16523 Background: Malignant salivary gland tumors comprise 3 to 6% of Head and Neck cancers. Long term survival data for salivary gland tumors are lacking. We undertook an analysis of all such patients treated at our institution over a 15 yr period. Methods: IRB approval was obtained for this retrospective analysis. Tumor registry data were reviewed for all adult patients diagnosed with salivary gland malignancies for the years 1990 - 2005. Age, Gender, Stage, histology, treatment modalities and survival data were recorded. Results: 200 patients were identified. Median age was 64 yrs (59–69). M:F ratio was 1:1.1 (M: 96; F: 104). Histology and stages: ( Table 1 )Mucoepidermoid Carcinoma (n=50), Adenoid Cystic Carcinoma (n=21), Acinar Cell Carcinoma (n=19), Adenocarcinoma (n=22; Stages: I= 7, II= 4, III= 3, IV= 8), Squamous (n= 12; Stages: I= 1, II= 3, III= 3, IV=5), Poorly Differentiated Carcinoma(n=10), Epithelial Myoepithelial Carcinoma (n=7), Malignant Mixed Carcinoma (n=4), Malignant Myoepithelioma (n=2), Carcinoma in Pleomorphic Adenoma (n=2) and Others (n=15).
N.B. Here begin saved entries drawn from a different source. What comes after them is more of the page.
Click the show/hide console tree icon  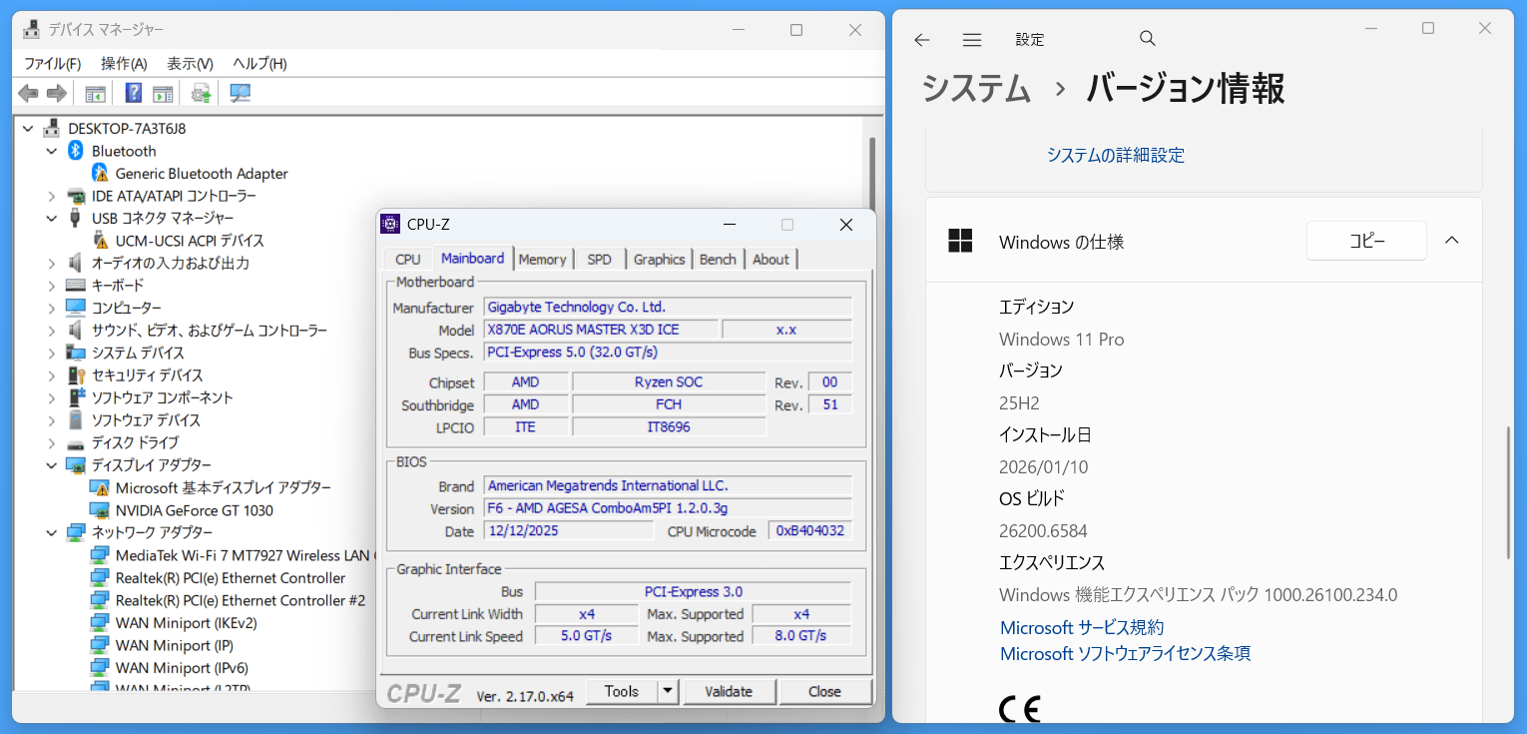tap(96, 94)
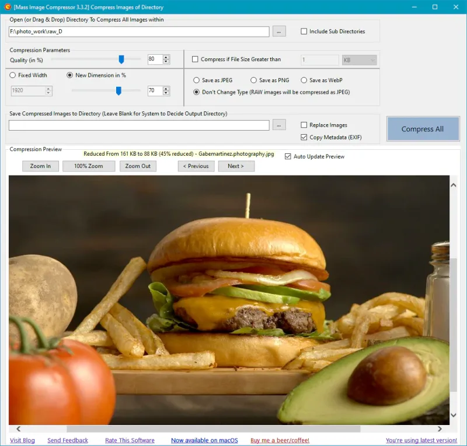The width and height of the screenshot is (467, 446).
Task: Go to Next > preview image
Action: 236,166
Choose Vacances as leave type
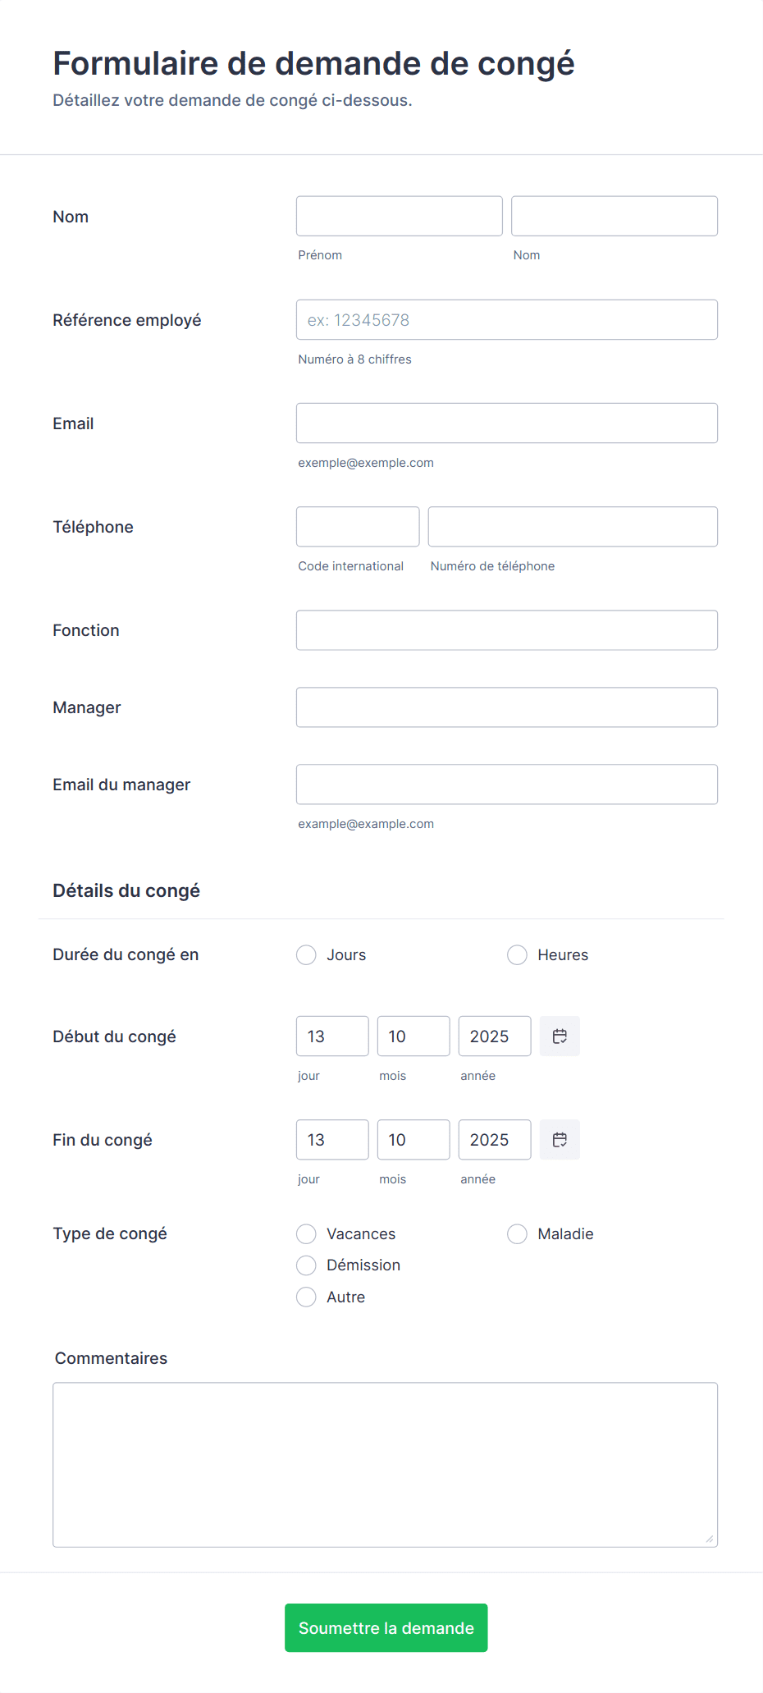763x1693 pixels. pos(306,1234)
Hodgkin's and NHL (n=36).Treatment modalities: Surgery (S): n=88 (44%), Radiotherapy (RT): n=6 (3%); Chemotherapy (CT): n=6 (3%); S+RT: n =76(38%); S+CT: n=8 (4%); RT+CT: n =2(1%); S+RT+CT: n =4 (2%). Observation only : n=10(5%). Survival data (Med. survival and 5 yr OS respectively) for all histologies excluding lymphomas are: Stage I - 84 mos,93%; II - 93 mos,85%; III - 39 mos,60 %; IV - 24 mos, 40%. Survival data (Med survival and 5 yr OS) for lymphomas: Stage I - 55 mos,85%; II - 20 mos, 0%; III - 100 mos, 100%; IV- 48 mos, 25%. Median survival of all histology types excluding lymphoma by treatment: S=55 mos, S+RT= 60 mos, S+ CT= 56 mos, RT= 53 mos, RT+CT=15 mos, CT= 24 mos. Conclusions: This large series provides long term outcome data for a relatively rare group of HNCs. Long term survival is noted in several histological sub-types even in the setting of advanced disease. These data should help further define the natural history and biological behaviors of these tumors. [Table: see text] No significant financial relationships to disclose.